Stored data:
***

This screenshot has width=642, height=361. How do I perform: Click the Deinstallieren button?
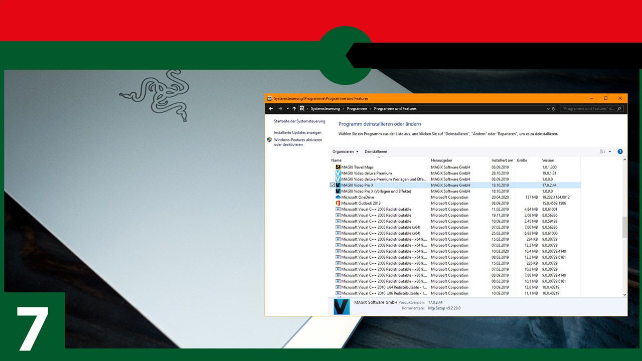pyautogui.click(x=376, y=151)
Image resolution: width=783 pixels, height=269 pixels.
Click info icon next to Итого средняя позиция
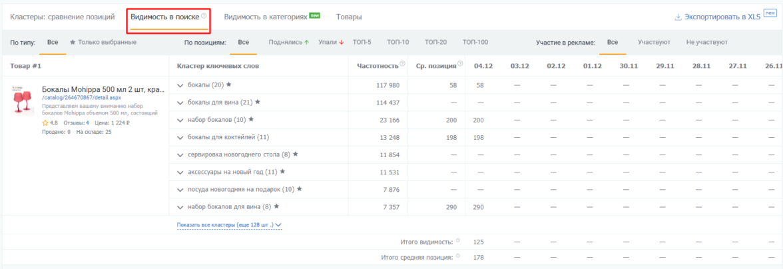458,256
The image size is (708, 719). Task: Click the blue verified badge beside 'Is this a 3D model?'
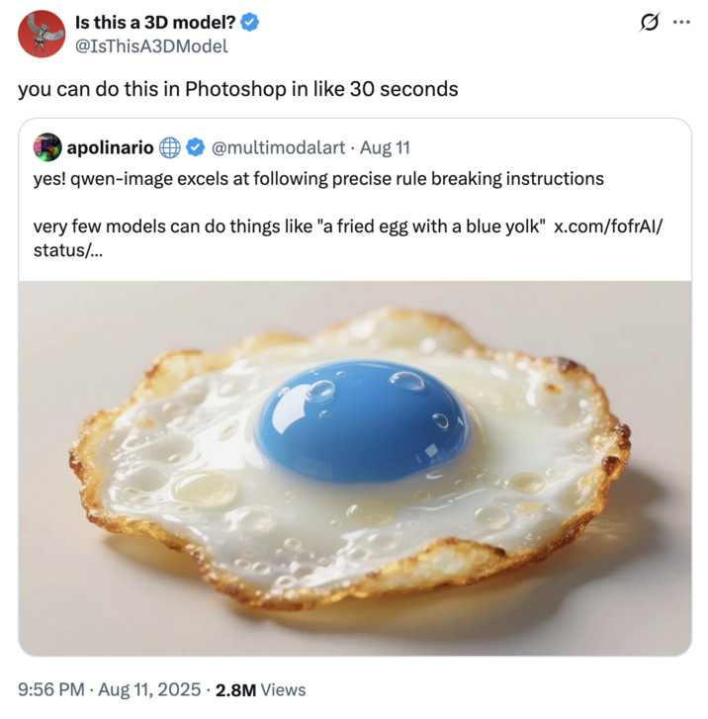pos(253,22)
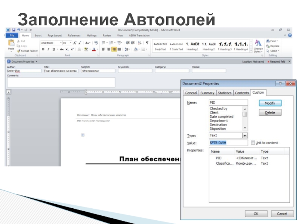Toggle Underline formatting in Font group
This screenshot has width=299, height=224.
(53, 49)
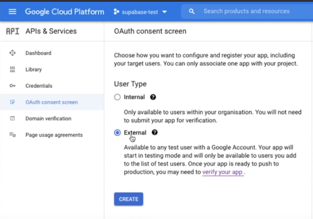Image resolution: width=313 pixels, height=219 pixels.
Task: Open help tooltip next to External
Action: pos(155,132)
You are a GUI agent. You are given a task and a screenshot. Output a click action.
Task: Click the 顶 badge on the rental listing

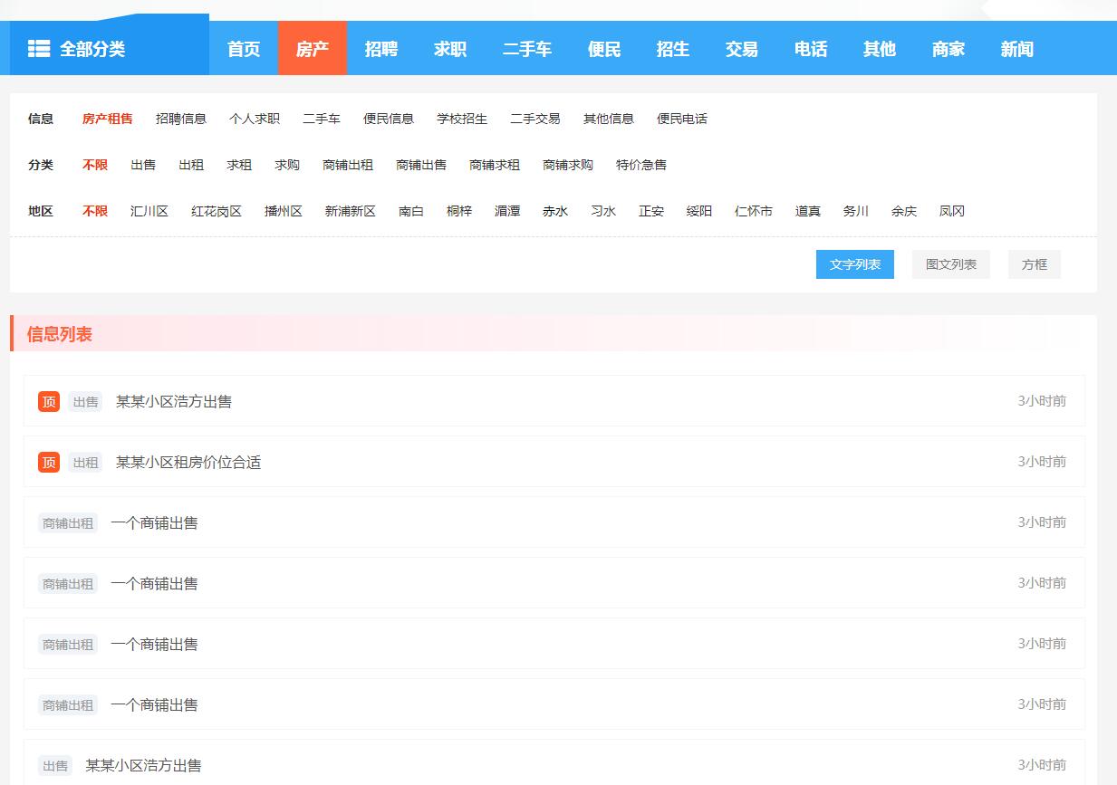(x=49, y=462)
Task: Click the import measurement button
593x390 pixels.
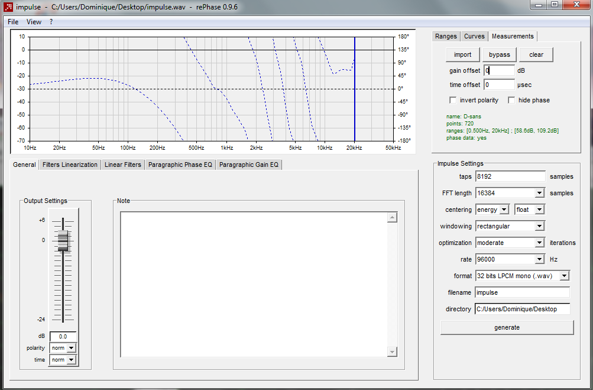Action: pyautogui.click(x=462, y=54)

***

ACTION ITEM :: An exact repeat of all the data is required, pictures excluded.

ANSWER BOX ::
This screenshot has width=642, height=361. How do I perform: Click the Deinstallieren button?
pyautogui.click(x=376, y=151)
Image resolution: width=783 pixels, height=269 pixels.
Click info icon next to Итого средняя позиция
458,256
The image size is (708, 719). Task: Click the blue verified badge beside 'Is this a 3D model?'
pos(253,22)
Toggle Underline formatting in Font group
This screenshot has width=299, height=224.
(53, 49)
Image resolution: width=313 pixels, height=219 pixels.
Task: Open help tooltip next to External
Action: pos(155,132)
You are a GUI agent. You are given a task and a screenshot. Output a click action.
Task: Click the 顶 badge on the rental listing

(x=49, y=462)
Task: Click the import measurement button
593x390 pixels.
Action: pyautogui.click(x=462, y=54)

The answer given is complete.